Yorgun Gözkapakları

Anadolu’da suyun gözü derler, suyun kaynağının çıktığı yerlere. Bütün derelerin, çayların, ırmakların, nehirlerin başladığı ve kilometrelerce uzaklara ulaşan suların kaynağının doğduğu yerdir suyun gözü.

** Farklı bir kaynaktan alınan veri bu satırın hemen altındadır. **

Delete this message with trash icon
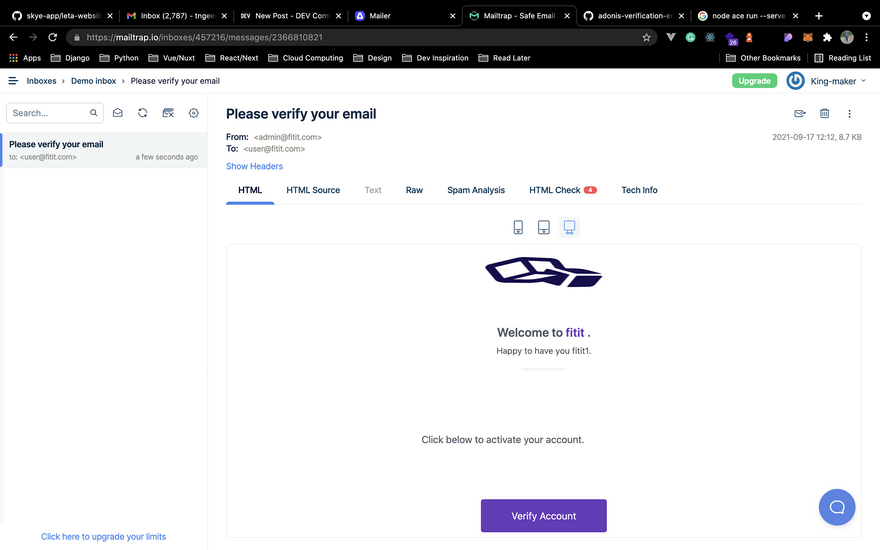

Büyükçe bir kayanın dibinde, bir kamyonu yutabilecek genişlikte ağzı olan, camgöbeği mavisinden başlayıp yer yer koyu mavi ve koyu yeşil, kayanın dibine doğru da kararan renk oyunlarıyla rengini değiştiren biraz ürkütücü birazda heyecan uyandıran su, kayanın dibinden çıkmaktadır yeryüzüne. Tencerede kaynayan su gibi yerin altıdan kaynamaktadır. İnsan hayret etmektedir. Nasıl su hiç bitmeden senelerdir akıp gitmektedir? Suyun çıktığı kayanın üst tarafları; dik yamaçların, Çin Seddi gibi uzayıp giden uçurumların, uçsuz bucaksız orman ve kayaların oyularak yol yapıldığı yerledir buralar. Orman müthiştir, yemyeşildir. Torosların zirveleri gök kubbeye değecekmiş gibi yüksektir. Çamların, kekiğin, ada çayının, sumağın kokusu birbirine karışır yamaçlardaki keklik sesleriyle beraber. Doğa bakirdir, el değmemiştir saftır. Her şey kendi güzelliğinde kalmıştır ve öylede devam etmektedir. İnsan eli değip yavaş yavaş değişmeye başladığı zamana kadar her şey saftır.

Anadolu’yu Anadolu yapan anaların yurdundan bir diyardır burası da. Diğer anaların yaşadığı gibi burası da köy hayatıdır. Bütün medeniyetlerin çekirdeğidir köyler. Toplumun çekirdeği aile olması gibi ilk insandan günümüze.

Öksüzlüğü yetimliği, fakirliği çaresizliği yokluğu en derinden yaşamıştır. Daha küçük yaşta başlamıştır çilesi, dokuz yaşında kaybetmiştir annesini. Bir kız çocuğunun en çok ihtiyacı olduğu zamanda göçüp gitmiştir dünya hayatından annesi. Ablası ve 3 erkek kardeşi ile öksüz ve yetim olarak ortada kalmıştır. Köyün yardımlaşma ruhu bir daha harekete geçmiş, ortada kalan bu sabi sübyanları sahiplenip eş, dost, akraba bağırlarına basmıştır.

Ülkenin savaşlardan yorgun düşmüş, toplumun çocuğudur tıpkı diğerleri gibi. Anneleri, babaları savaşları görmüş, bizzat savaşmış. Şehitler savaş meydanlarındaki şehitliklere defnedilmiş. Geride kalanlar da gazi olarak, en az 3 yıl belki 7-8 yıldır görmedikleri eşlerinin çocuklarının yanına dönmüşlerdir. Evet, o yıllar zordur o dönemde doğan çocuklar da zorluğun ortasında doğmuş hayata tutunmaya çalışmışlardır. Bu tablo Anadolu’nun her yerinde aynıdır.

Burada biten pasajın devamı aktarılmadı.